Никто из авторов не предлагает упрощенного выхода из сети обмана и самообмана, в которой запутались и герои и, порой, путается читатель. Но не в этом дело — вызывая в читателе сомнения и подталкивая его к размышлениям, авторы заявляют о своей принадлежности к лучшим традициям Петербургской литературы.
В одной из статей Иосиф Бродский писал, что Петербург, будучи для первых его русских писателей вроде бы нерусским городом, дал им возможность посмотреть на окружающий мир отчужденным критическим взглядом. Мне кажется, что авторы настоящего сборника продолжают смотреть на свой город таким же взглядом — одновременно изнутри и со стороны.
Katharine Hodgson
доктор филологии Кембриджского университета
историк русской литературы
My first acquaintance with St Petersburg was through literature: seen from a distance, the city seemed to be the setting for extraordinary dramas in which the characters were reduced to incomprehension and despair by encounters either with their own nose or with themselves in the form of a double. My first real sight of St Petersburg, or rather, with Leningrad, as the city was then called, took place a few years later during the latter phase of perestroika, but its spirit already seemed familiar to me.

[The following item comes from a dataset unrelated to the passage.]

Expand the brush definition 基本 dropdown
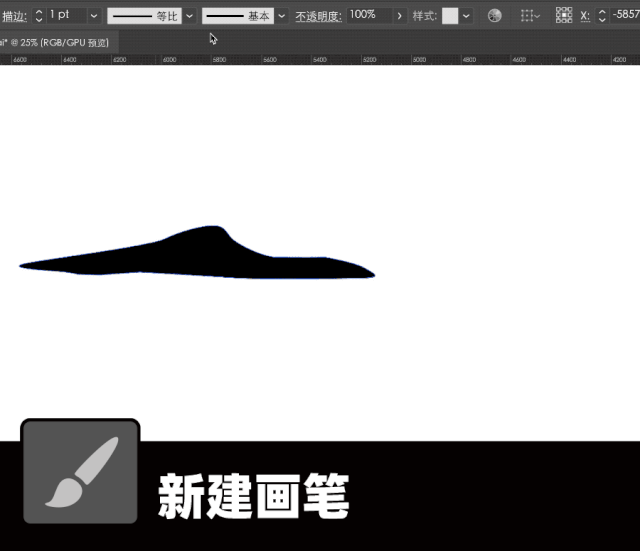 282,16
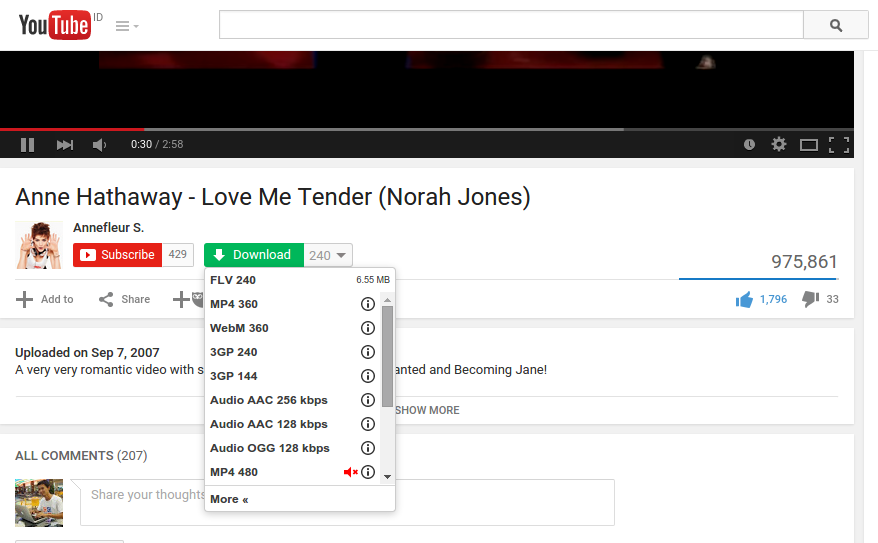Dislike the video with thumbs down
The width and height of the screenshot is (878, 543).
tap(811, 299)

In my view (the view of someone looking in from the outside) this collection, in its very essence, captures a quality which is ty l of St Petersburg. It does not matter that some of the plays in this volume are not set in St Petersburg or even in Russia. Nor does it matter that the plays cover a wide thematic range: here you will find contemporary Russia and the Soviet past, political questions and the writer’s predicament, new technology and the complexities of personal relationships. Even though the plays in this collection cover such varied ground, they are all connected by a common thread which links them to the particular tradition of St Petersburg literature established by Gogol. At the end of his story «Nevskii Prospekt» the author advises his reader to beware the city’s main thoroughfare, where: «all is deception, all is a dream, nothing is what it appears to be». Night is even more terrifying, a time «when the demon himself illuminates the lamps for the sole purpose of revealing everything in a false light».
The authors of «New Petersburg Drama», in one way or another, break down the familiar and comfortable idea that there is only one unambiguous version of reality.
The main character in Sergei Nosov’s play takes his visitor to be someone other than who he actually is. The author then leaves us to face the question of whether his hero’s fanaticism has gone over into fantasy.